Ed è stata proprio grazie a questa esperienza creativa che Johnson ha superato la sua paura di fare un figlio, diventando padre di Jacopo appena due anni fa: “Ho iniziato a scrivere questa storia con Ottavia, Davide e Carlotta perché condividevamo con la maggior parte della nostra generazione una grande paura: fare un figlio. La cosa più naturale del mondo è diventata paradossalmente una complicazione impossibile. In questo tempo e in questo paese diventare genitori sembra essere non tanto l’inizio di una nuova vita, quanto la fine di una vecchia”.
L’aspetto strettamente autobiografico però è stato superato a favore di una storia più “estrema” che rende più forte e coinvolgente l’impatto emozionale del film, come spiega ancora lo stesso regista: “La chiave per raccontare questo nostro conflitto personale e allo stesso tempo farlo diventare un film è stata trovare una storia come quella di Ferro e Cate. Perché se è un problema diventare genitore a trentacinque anni, figuriamoci a diciotto con il mondo fuori che ti ripete che stai facendo la più grande cazzata della tua vita!”
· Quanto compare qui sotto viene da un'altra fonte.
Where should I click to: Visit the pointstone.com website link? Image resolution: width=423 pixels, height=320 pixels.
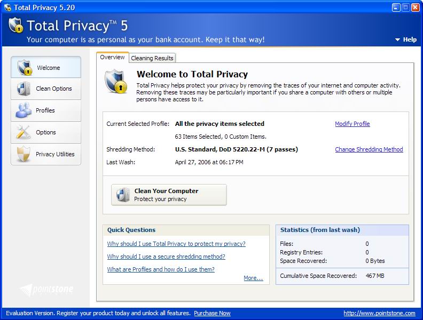tap(379, 313)
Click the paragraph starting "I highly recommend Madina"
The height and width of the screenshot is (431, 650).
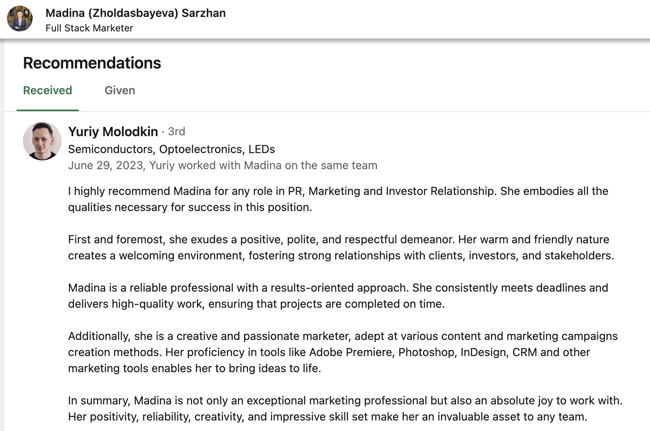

Certamente Roan Johnson conosce bene le dinamiche di certa commedia italiana e il prodotto che presenta ha tutti gli ingredienti per ottenere consenso da parte del pubblico giovanile con uno stile leggero e dialoghi brillanti.
Intanto, in attesa del verdetto della sala, Piuma è stato accolto con favore dalla critica del Festival di Venezia grazie alla spontaneità e bravura dei giovani interpreti, Luigi Fedele (Ferro) e Blu Yoshimi (Cate) su tutti, ben coadiuvati da un cast di attori esperti.